A human-shaped robot with the ability to learn from its mistakes has successfully managed to learn how to make a cup of coffee just by watching a video of a person doing so. This new robot, called Figure 01, can serve you food, and answer questions in a friendly voice using a technology called OpenAI.
The OpenAI technology is mostly known for the product ChatGPT. While it is unlikely that this invention uses ChatGPT due to its use of pause words such as “um,” the possibility still exists. In an article about this robot, Livescience.com argues that if everything that the company’s video shows works “it means an advancement in two key areas of robotics.”

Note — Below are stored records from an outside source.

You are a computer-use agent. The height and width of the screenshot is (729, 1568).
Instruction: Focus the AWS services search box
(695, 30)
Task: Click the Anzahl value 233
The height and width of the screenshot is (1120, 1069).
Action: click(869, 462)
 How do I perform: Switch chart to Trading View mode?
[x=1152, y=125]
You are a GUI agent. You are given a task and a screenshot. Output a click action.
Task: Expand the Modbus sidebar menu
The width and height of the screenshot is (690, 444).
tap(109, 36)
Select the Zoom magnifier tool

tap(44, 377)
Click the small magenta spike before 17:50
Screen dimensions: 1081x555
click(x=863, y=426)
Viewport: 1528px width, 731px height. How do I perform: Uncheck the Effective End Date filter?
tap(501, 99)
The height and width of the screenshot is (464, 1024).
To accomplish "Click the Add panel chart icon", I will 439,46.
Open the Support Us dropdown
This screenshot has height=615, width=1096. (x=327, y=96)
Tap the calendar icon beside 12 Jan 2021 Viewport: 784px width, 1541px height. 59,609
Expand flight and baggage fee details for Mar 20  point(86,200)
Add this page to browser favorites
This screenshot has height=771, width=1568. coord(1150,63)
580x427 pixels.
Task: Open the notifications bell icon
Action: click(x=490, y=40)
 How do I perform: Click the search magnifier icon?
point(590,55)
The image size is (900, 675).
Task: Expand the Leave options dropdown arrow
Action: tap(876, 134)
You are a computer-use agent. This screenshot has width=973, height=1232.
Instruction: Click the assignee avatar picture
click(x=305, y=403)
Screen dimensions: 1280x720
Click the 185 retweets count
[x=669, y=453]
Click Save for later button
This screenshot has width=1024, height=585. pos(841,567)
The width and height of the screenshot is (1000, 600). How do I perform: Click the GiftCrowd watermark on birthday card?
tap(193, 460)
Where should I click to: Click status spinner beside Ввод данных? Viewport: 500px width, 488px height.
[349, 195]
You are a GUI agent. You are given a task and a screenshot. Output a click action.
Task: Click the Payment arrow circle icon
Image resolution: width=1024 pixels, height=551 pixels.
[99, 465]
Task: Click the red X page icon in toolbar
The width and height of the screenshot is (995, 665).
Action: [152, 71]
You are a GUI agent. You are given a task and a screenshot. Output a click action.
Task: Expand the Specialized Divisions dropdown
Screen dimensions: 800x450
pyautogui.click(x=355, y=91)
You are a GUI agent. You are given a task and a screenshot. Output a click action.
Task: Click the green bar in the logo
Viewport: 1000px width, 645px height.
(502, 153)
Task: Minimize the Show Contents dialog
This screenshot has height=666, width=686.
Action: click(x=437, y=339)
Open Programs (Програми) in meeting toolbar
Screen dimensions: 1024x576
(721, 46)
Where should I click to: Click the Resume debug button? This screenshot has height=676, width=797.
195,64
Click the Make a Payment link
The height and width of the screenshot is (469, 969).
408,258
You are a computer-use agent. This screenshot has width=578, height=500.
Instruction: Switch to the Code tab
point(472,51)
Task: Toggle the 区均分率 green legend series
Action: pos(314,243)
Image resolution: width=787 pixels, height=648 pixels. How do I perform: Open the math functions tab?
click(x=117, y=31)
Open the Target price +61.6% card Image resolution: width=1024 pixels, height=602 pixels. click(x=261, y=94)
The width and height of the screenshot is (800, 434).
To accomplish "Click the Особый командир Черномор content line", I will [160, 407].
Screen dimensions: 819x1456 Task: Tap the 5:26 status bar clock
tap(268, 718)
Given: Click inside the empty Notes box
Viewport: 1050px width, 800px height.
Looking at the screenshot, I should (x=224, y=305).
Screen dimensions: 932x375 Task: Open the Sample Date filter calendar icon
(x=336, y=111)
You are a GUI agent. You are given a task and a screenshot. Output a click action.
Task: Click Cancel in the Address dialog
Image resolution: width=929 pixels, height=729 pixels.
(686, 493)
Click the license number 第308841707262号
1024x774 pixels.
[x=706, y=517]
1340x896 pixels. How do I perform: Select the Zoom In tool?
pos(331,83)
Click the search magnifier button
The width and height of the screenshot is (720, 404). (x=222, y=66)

With OpenAI, Figure 01 can now have full conversations with people-OpenAI models provide high-level visual and language intelligence-Figure neural networks deliver fast, low-level, dexterous robot actionsEverything in this video is a neural network: pic.twitter.com/OJzMjCv443
— Figure (@Figure_robot) March 13, 2024
The first area that Livescience.com refers to is the mechanical aspect of robotics. This robot’s human-like movement capabilities showcase an advancement in the ability to build mechanical constructs with “dexterous, self-correcting movement.” This means that modern engineers can imitate the human hand, including the smaller bones, to a better level. This also means that the finer motors, allow the robot to carry out tasks and hold objects delicately.
The second advancement that Livescience.com talks about in their article relates to natural language processing (NPL.) According to the article, OpenAI’s engine is immediate and responsive to queries, as well as able to translate data into speech. However, Livescience.com argues that the video might be prerecorded.
Live science’s skepticism
In the article, Livescience.com suggests that the video showcases “what Figure Robotics is working on rather than a live field test.” A series of occasions where the robot’s speech imitates natural human speech too well - such as at 0.52s and 1.49s according to the article - leads Livescience.com to question an AI’s ability to “include such random, humanlike tics of diction.”
From the article, it seems like Livescience.com’s skepticism stems from Figure 01’s ability to create the “unconscious cadence humans use in speech.” Overall, Livescience.com concludes that if the video is a live field test, then Figure 01 is a “giant leap towards the future.”